>> BEGIN SOURCE RECORDS

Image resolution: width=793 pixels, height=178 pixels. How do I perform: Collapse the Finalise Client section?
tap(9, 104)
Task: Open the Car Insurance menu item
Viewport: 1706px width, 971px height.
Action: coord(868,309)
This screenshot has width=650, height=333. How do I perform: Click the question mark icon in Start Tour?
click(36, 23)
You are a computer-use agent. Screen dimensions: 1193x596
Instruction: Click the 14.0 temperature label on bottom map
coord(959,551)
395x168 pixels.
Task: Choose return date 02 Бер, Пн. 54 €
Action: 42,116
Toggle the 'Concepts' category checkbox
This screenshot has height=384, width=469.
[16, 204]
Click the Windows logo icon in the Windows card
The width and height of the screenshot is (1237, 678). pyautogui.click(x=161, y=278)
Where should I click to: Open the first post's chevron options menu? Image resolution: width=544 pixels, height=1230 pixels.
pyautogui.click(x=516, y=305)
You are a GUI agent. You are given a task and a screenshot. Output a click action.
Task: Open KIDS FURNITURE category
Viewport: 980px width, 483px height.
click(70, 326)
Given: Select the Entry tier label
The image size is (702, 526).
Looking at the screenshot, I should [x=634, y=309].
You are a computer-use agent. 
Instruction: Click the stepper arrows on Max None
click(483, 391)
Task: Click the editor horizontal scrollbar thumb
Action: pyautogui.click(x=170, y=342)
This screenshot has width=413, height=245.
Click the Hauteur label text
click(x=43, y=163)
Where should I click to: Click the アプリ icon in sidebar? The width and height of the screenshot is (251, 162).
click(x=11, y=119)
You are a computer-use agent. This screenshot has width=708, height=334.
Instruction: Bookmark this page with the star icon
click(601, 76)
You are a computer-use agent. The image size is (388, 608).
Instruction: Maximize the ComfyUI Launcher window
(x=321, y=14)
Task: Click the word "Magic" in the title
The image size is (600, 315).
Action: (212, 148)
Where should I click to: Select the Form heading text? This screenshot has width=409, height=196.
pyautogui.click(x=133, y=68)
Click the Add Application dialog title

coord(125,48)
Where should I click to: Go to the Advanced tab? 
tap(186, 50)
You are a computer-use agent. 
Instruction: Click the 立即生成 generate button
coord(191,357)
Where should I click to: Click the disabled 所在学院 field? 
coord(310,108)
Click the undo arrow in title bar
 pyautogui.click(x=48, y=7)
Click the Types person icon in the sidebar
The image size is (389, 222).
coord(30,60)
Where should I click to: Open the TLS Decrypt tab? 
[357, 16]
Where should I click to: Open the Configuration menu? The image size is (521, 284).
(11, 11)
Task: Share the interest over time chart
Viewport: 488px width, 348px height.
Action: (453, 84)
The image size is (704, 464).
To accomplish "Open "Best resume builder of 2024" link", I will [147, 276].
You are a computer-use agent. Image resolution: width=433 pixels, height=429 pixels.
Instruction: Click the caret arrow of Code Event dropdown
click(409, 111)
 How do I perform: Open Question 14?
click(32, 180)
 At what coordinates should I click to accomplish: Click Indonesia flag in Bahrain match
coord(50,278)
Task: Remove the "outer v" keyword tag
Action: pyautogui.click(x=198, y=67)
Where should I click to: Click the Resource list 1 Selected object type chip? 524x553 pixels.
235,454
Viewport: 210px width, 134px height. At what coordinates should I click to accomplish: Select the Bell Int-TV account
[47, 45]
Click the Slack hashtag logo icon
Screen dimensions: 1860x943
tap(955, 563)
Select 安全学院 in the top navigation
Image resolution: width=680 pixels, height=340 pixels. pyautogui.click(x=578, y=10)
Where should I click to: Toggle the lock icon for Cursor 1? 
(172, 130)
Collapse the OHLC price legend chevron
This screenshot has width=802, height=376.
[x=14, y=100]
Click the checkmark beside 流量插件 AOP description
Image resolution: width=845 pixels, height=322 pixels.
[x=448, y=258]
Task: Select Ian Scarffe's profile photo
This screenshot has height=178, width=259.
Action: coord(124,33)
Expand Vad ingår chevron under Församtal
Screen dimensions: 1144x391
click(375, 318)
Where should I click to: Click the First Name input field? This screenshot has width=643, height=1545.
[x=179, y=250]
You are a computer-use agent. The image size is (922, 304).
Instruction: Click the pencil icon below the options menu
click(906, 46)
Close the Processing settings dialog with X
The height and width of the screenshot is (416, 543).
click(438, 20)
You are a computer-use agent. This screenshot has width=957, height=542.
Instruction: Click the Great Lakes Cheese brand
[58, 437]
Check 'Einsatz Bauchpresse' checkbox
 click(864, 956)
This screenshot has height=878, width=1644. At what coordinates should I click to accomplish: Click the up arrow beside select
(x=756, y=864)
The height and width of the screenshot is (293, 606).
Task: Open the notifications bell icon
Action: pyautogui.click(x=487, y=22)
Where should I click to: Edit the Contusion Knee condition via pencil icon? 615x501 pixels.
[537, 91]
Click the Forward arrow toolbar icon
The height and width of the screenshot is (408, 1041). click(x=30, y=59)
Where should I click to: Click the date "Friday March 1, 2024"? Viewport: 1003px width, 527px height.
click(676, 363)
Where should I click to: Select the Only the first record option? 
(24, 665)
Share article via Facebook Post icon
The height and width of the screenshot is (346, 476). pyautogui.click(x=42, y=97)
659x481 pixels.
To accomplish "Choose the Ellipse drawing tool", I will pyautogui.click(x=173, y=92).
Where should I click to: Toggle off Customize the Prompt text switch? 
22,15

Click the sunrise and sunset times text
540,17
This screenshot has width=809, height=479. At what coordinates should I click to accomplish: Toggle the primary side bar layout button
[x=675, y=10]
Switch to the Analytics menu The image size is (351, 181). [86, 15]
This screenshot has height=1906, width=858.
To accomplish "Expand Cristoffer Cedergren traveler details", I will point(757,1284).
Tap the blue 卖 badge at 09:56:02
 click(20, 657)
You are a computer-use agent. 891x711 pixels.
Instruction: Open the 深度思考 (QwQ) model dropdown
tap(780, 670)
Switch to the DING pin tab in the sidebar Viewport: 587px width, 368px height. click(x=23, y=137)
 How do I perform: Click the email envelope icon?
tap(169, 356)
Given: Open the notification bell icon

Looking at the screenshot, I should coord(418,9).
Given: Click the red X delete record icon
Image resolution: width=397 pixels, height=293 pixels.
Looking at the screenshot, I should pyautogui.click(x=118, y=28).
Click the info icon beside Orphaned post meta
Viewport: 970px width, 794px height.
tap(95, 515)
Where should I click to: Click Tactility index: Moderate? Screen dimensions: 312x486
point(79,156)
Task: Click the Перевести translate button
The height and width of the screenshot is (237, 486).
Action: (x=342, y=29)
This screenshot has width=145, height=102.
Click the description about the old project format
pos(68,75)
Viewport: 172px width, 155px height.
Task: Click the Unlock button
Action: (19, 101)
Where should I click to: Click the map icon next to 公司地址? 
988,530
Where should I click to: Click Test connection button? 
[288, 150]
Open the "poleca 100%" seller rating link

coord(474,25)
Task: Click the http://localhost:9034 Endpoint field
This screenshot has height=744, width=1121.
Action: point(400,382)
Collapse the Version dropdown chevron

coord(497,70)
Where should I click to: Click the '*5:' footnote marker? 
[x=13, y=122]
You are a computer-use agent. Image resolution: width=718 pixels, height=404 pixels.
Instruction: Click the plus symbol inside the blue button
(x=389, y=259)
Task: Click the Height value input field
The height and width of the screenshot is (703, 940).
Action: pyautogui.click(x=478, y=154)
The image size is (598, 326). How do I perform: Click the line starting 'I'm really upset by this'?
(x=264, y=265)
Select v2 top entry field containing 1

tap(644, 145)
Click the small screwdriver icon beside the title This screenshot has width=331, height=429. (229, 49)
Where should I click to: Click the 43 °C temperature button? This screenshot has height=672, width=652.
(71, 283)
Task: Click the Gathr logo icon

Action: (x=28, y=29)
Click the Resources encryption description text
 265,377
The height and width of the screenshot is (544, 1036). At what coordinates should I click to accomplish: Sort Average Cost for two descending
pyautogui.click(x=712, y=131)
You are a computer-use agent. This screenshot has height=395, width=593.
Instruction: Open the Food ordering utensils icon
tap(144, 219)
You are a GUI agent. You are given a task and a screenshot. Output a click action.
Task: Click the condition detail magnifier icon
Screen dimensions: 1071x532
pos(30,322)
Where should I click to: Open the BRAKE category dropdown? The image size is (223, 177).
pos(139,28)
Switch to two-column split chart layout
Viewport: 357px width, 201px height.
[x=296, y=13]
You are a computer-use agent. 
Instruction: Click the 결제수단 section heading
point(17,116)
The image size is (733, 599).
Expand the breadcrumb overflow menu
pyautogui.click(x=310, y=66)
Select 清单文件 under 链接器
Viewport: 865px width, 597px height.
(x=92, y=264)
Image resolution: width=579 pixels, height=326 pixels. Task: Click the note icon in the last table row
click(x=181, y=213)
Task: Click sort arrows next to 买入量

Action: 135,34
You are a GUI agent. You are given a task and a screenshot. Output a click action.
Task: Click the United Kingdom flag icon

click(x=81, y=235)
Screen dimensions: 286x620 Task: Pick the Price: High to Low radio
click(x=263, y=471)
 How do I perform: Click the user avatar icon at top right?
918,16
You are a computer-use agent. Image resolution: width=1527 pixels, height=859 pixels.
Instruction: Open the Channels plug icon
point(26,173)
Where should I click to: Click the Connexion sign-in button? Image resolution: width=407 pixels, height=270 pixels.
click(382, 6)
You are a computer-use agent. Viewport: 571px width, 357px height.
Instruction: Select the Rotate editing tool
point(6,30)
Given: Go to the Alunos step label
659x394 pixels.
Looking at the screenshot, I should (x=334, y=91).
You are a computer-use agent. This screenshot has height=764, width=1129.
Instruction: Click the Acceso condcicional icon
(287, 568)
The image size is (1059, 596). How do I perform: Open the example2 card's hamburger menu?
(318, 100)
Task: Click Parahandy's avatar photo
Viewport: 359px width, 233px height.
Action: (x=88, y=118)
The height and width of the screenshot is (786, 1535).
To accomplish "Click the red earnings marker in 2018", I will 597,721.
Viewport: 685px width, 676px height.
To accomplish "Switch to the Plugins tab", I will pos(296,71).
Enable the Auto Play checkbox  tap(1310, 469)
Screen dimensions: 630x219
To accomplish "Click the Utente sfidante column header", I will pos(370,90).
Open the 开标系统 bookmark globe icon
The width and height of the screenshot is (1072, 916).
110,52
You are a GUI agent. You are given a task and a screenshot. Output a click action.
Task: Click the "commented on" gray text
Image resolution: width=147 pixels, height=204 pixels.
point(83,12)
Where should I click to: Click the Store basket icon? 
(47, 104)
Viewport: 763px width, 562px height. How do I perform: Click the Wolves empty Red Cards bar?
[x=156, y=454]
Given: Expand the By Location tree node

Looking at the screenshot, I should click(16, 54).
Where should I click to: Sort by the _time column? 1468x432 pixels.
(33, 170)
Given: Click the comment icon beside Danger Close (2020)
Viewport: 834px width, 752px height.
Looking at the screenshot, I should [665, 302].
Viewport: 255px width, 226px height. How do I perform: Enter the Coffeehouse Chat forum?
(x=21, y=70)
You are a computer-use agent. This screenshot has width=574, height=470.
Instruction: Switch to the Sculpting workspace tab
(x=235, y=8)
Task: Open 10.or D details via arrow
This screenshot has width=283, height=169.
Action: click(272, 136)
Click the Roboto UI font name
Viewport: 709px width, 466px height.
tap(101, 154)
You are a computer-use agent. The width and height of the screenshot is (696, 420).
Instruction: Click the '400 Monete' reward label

>> END SOURCE RECORDS

* [WHAT TO WORK ON] Print the lines of the records exactly, beginning with the line containing "Task: Open 10.or D details via arrow" and continuing through the last line of the records.

* [SOLVED PROBLEM]
Task: Open 10.or D details via arrow
This screenshot has width=283, height=169.
Action: click(272, 136)
Click the Roboto UI font name
Viewport: 709px width, 466px height.
tap(101, 154)
You are a computer-use agent. The width and height of the screenshot is (696, 420).
Instruction: Click the '400 Monete' reward label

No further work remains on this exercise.